After four interviews over the last six weeks, I’m waiting to hear from Established Traditional Co., Inc. (ESTTRADCO), whose hiring manager has been on vacation but is now back. I would very much like to join ESTTRADCO, but each passing hour fills me with a sense of foreboding and doom. Each interview and presentation went very well. The security guard made small talk with me and told me he was certain that all of these visits were a very good sign. He looked forward to his vacation and thought my suit was very nice. Foreboding. Doom. And you, dear reader, expecting scinitalling photos of decaying economy get this depressing prognostication. Foredooming.

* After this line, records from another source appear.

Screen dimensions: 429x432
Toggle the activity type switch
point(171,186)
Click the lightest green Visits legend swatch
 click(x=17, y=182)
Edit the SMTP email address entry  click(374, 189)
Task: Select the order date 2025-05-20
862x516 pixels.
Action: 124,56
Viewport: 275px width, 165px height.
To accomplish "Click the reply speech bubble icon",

So two things happened yesterday that fuel my belief that civilization as we know it will end very soon. First, I’m standing at the bus stop. The bus pulls up right where I stand. The doors open. A girl, late teens, cuts directly in front of me and walks on as the doors open. Stock up on water, people; the end is near. I stare at the back of her head. The bus driver shakes his head to acknowledge the collapse of society sure to follow.

Second, I walk through a door at one of the seventeen banks within a two block radius. As my curmudgeonly father taught me to do, I hold the door for the person behind me. She’s on her cell phone because it’s very important that she have whatever conversation she’s having. It can’t wait. She does not reach out to take the door from me. She does not put up her arm. She walks through the open door very slowly while I hold it, not looking up. I think perhaps the electromagnetic waves emitted by her phone have rendered her arms useless – she’s holding the phone with hunched shoulder. Perhaps she thinks it is an automatic door. Perhaps she knows I will not let the door whack her. All you hunched shoulder phone talker non-door takers, you are on notice. If you’re behind me going through a door, you’d better take the door or it’s going to slam into you. My mother, rest her soul, would cringe. Then she’d fix us both a scotch on the rocks and we’d sit on the deck and watch the golfers hacking away on the 11th hole.

Finally, I caddied for a couple of weeks when I was in high school and I found out something. Everyone cheats. Even the kindly family doctor. To recap: new restaurant, me out of work, civilization is doomed any day now. No photos today.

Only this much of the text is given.